With oaken brace and copper band,
Lay the rudder on the sand,
That, like a thought, should have control
Over the movement of the whole;
And near it the anchor, whose giant hand
Would reach down and grapple with the land,
And immovable and fast
Hold the great ship against the bellowing blast!
And at the bows an image stood,
By a cunning artist carved in wood,
With robes of white, that far behind
Seemed to be fluttering in the wind.
It was not shaped in a classic mould,
Not like a Nymph or Goddess of old,
Or Naiad rising from the water,
But modeled from the Master's daughter.
On many a dreary and misty night,
'T will be seen by the rays of the signal light,
Speeding along through the rain and the dark,
Like a ghost in its snow-white sark,
The pilot of some phantom hark,
Guiding the vessel, in its flight,
By a path none other knows aright!

Behold, at last,
Each tall and tapering mast
Is swung into its place;
Shrouds and stays
Holding it firm and fast!
Long ago,
In the deer-haunted forests of Maine,
When upon mountain and plain
Lay the snow,
They fell,--those lordly pines!
Those grand, majestic pines!
'Mid shouts and cheers
The jaded steers,
Panting beneath the goad,
Dragged down the weary, winding road
Those captive kings so straight and tall,
To be shorn of their streaming hair,
And, naked and bare,
To feel the stress and the strain
Of the wind and the reeling main,
Whose roar
Would remind them for evermore
Of their native forests they should not see again.

And everywhere
The slender, graceful spars
Poise aloft in the air,
And at the mast-head,
White, blue, and red,
A flag unrolls the Stripes and Stars.
Ah! when the wanderer, lonely, friendless,
In foreign harbors shall behold
That flag unrolled,
'T will be as a friendly hand
Stretched out from his native land,
Filling his heart with memories sweet and endless!

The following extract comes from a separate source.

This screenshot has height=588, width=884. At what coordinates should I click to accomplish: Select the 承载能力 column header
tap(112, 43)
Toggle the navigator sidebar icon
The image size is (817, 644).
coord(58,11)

All is finished! and at length
Has come the bridal day
Of beauty and of strength.
To-day the vessel shall be launched!
With fleecy clouds the sky is blanched,
And o'er the bay,
Slowly, in all his splendors dight,
The great sun rises to behold the sight.
The ocean old,
Centuries old,
Strong as youth, and as uncontrolled,
Paces restless to and fro,
Up and down the sands of gold.
His beating heart is not at rest;
And far and wide,
With ceaseless flow,
His beard of snow
Heaves with the heaving of his breast.

He waits impatient for his bride.
There she stands,
With her foot upon the sands,
Decked with flags and streamers gay,
In honor of her marriage day,
Her snow-white signals fluttering, blending,
Bound her like a veil descending,
Ready to be
The bride of the gray old sea.

On the deck another bride
Is standing by her lover's side.
Shadows from the flags and shrouds,
Like the shadows cast by clouds,
Broken by many a sunny fleck,
Fall around them on the deck.

The prayer is said,
The service read,
The joyous bridegroom bows his head;
And in tears the good old Master
Shakes the brown hand of his son,
Kisses his daughter's glowing cheek
In silence, for he cannot speak,
And ever faster
Down his own the tears begin to run.
The worthy pastor--
The shepherd of that wandering flock,
That has the ocean for its wold,
That has the vessel for its fold,
Leaping ever from rock to rock--
Spake, with accents mild and clear,
Words of warning, words of cheer,
But tedious to the bridegroom's ear.
He knew the chart
Of the sailor's heart,
All its pleasures and its griefs,
All its shallows and rocky reefs,
All those secret currents, that flow
With such resistless undertow,
And lift and drift, with terrible force,
The will from its moorings and its course.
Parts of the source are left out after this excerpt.